Life insurance is a curious beast. The products are complex, the application and purchase process is time consuming and full of paperwork, and even once a policy is bought, it can live on a mainframe for 30 years with very little interaction between the insurer and the customer. Unfortunately for insurers, today's customers are conditioned to expect a very different level of service, even from them.
Think about it. If every aspect of your life, from shopping to entertainment, banking to travel, is seamlessly orchestrated and personalized for you based on your data and preferences, why would you bother with a complex product that relies on antiquated, paper-based forms and human agents twice your age?
No wonder that many consumers no longer really understand how life insurance works, or even how it should be prioritized among their other investments.
In fairness, transformation has not been easy for insurers. Government regulation, legacy technology platforms and decentralized, agent-based distribution channels have made controlling, let alone, changing the customer experience, a tricky proposition.
Haven Life is an interesting exception. They took a complex purchase process, which can take between 4-6 weeks, and made that happen entirely online in 20 minutes, without a medical exam. To achieve this, they worked with a traditional insurer, MassMutual, and designed the process from the ground up specifically for digital purchase and a direct distribution channel.

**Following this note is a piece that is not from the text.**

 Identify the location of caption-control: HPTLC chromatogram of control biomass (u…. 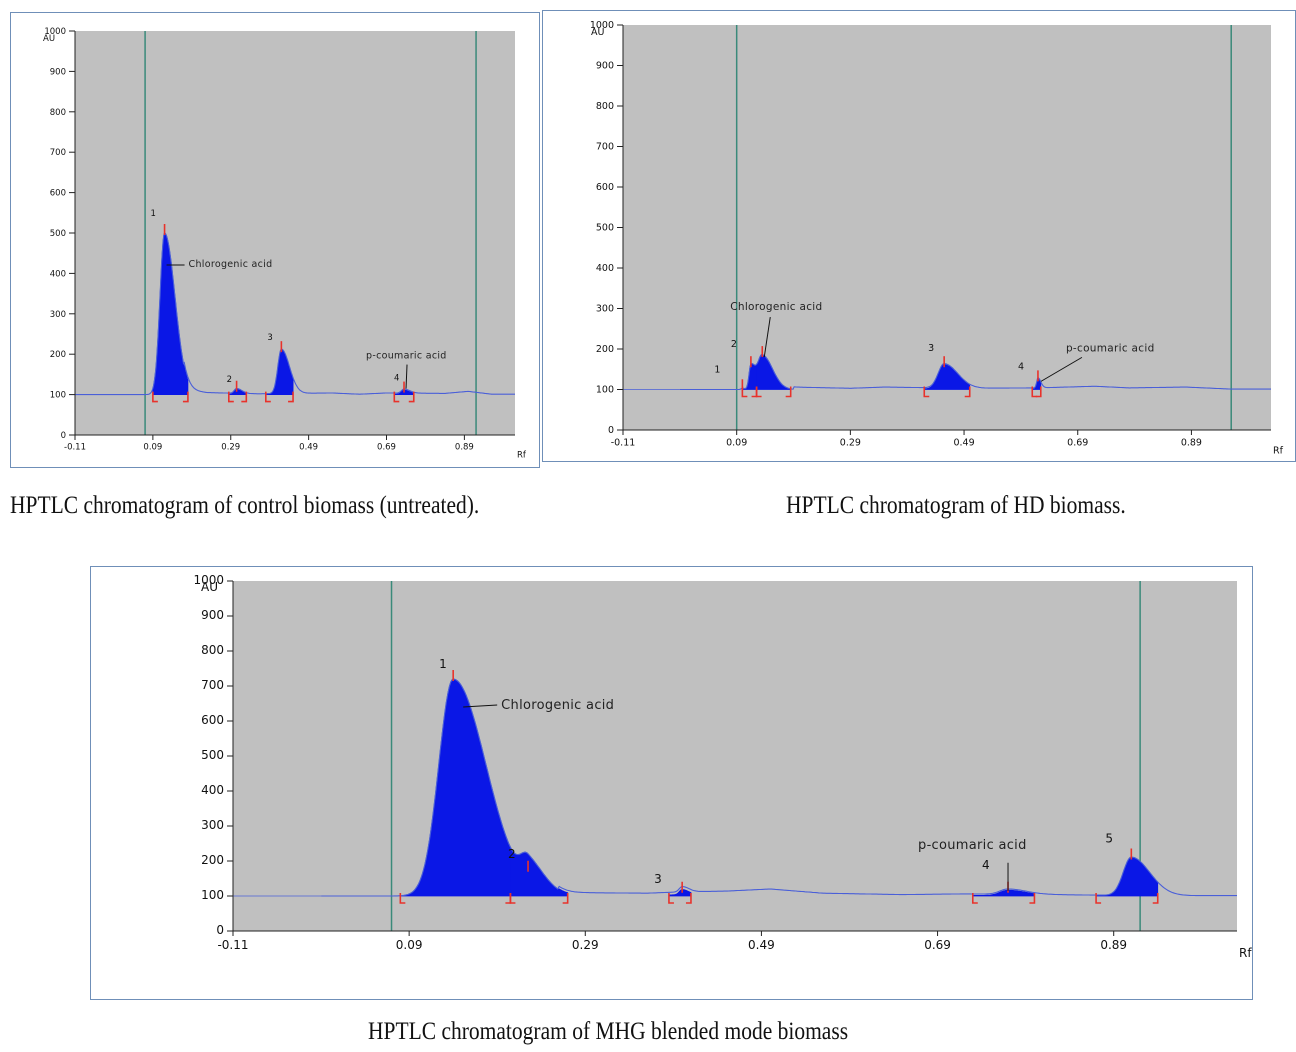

Haven Life is an impressive success story, but in some ways, the real story here is how traditional giants like MassMutual, saddled with legacy systems and regulatory oversight, can still find ways to innovate and experiment in their ecosystem.
A big part of creating a culture of experimentation, is openness to failure and adaption. One of MassMutual's most publicized projects was 'Society Of Grownups', an experience center designed in collaboration with IDEO, with the aim of providing a cool environment for Millennials to learn financial literacy. The storefront was eventually closed down, and plans to open ten more of them shelved, after leadership decided that digital channels were a more effective way to engage with that group.
Redesigning customer engagement channels is one challenge, but when it comes to data, probably the greatest disruption of all, won’t be just interfaces, but how the life insurance industry handles the rise of consumer genomics. Full genome sequencing has finally become affordable, falling from $10m ten years ago, to now $1000, and in the future, potentially as low as $100.
As a result, consumers face a troubling paradox. Do you provide your data to ensure more personal, relevant products, or do you now need to worry about providing too much information when, in the case of genetic predisposition to serious illness, it might open you up to the risk of discrimination and potentially being uninsurable?
Like many industries, 21st century life insurance companies need to reinvent themselves as algorithmic, data-driven platforms. Unlike most, however, they will need to do so, steadied by a strong moral compass, otherwise they may face entirely new kinds of unwelcome, regulatory disruption.